JBG SMITH announced it has amended and extended its existing revolving credit facility, which was set to mature on July 16, 2021. The recast $1.0 billion revolving credit facility extends the maturity date for five-years to January 7, 2025. The amendment also lowers the current interest rate to LIBOR plus 105 basis points, a reduction of 5 basis points from the prior revolving credit facility.
The maturity dates and amounts of the Unsecured Term Loan A-1 and Unsecured Term Loan A-2 are unchanged as a result of this transaction. Each of these $200 million term loans will mature in January 2023, and July 2024, respectively.

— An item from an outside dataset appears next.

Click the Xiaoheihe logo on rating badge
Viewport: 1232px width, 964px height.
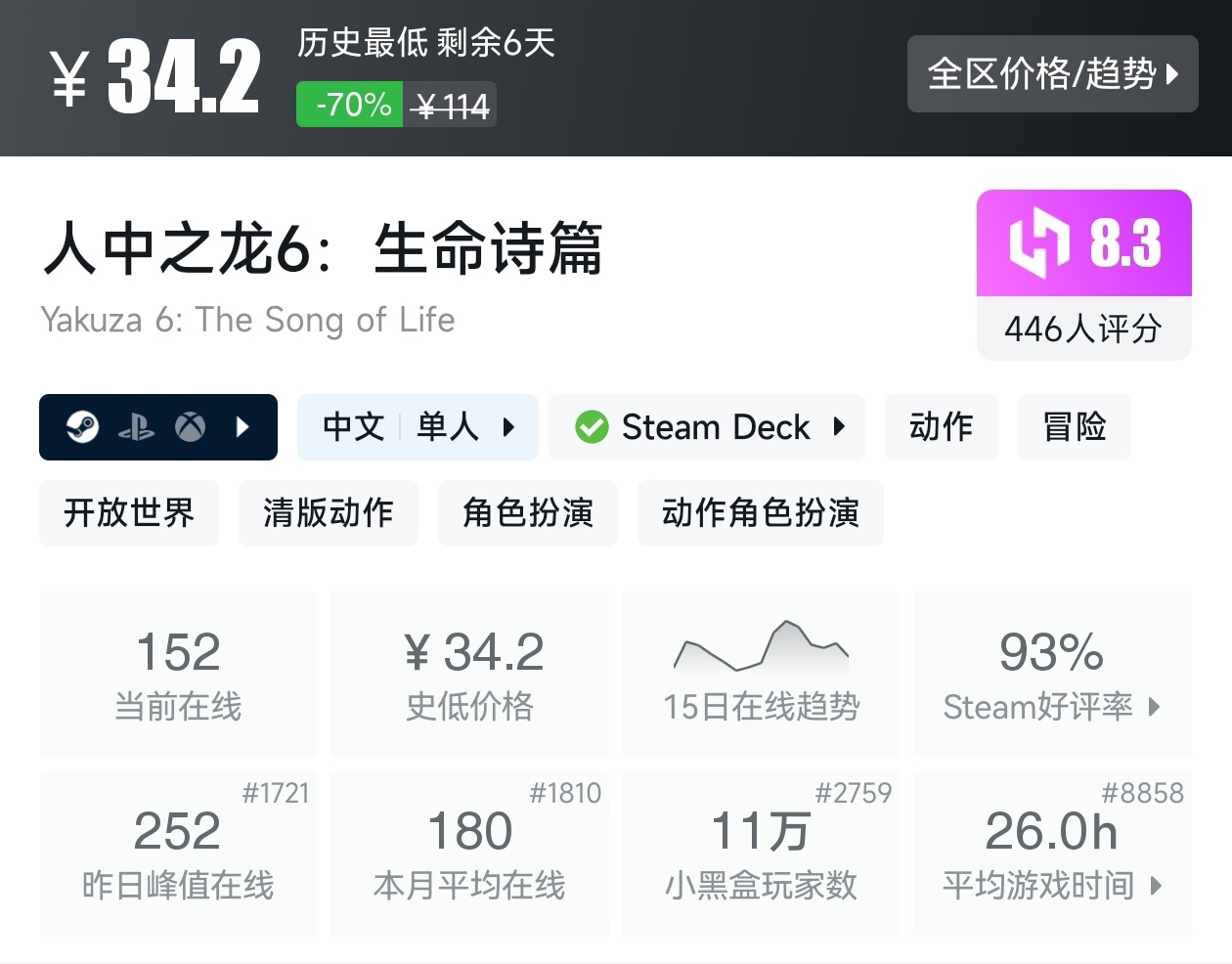[x=1038, y=241]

“We are very pleased with the strong demand to participate in the recast of our credit facility and we appreciate the continued support from our banking group,” stated Moina Banerjee, Head of Capital Markets at JBG SMITH. “The recast of the credit facility solidifies our strong balance sheet by extending the maturity and reducing the interest rate, giving us additional financial flexibility as we execute on the significant development opportunities in our portfolio.”

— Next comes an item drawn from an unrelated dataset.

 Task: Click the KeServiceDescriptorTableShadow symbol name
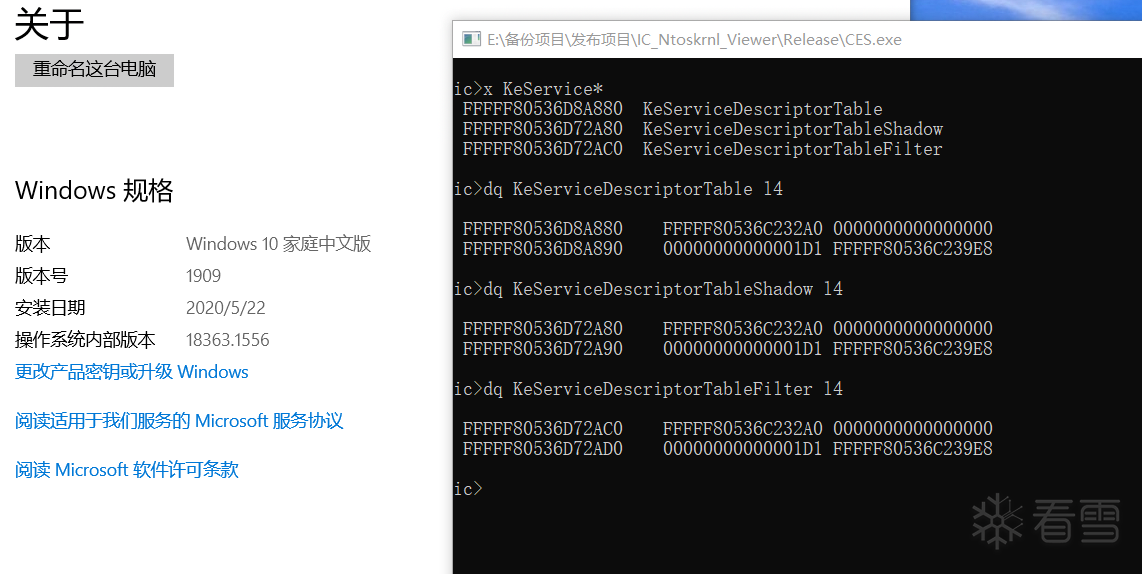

The recast of the revolving credit facility was led by Wells Fargo Securities LLC, BofA Securities, Inc., JPMorgan Chase Bank, N.A., Capital One, National Association, PNC Capital Markets LLC and Citizens Bank, N.A., acting as Joint Lead Arrangers, with Wells Fargo Bank, National Association serving as Administrative Agent. BMO Harris Bank N.A., Regions Bank, TD Bank, N.A., The Bank of New York Mellon, Truist Bank, Goldman Sachs Bank USA, The Bank of Nova Scotia and Morgan Stanley Senior Funding Inc. served as Documentation Agents; and in addition to the Joint Lead Arrangers and Documentation Agents (or affiliates thereof), Fifth Third Bank, Landesbank Baden-Württemberg (New York Branch), ING Capital LLC, Crédit Agricole Corporate and Investment Bank, Associated Bank, United Bank, and U.S. Bank National Association are parties to the revolving credit facility as lenders.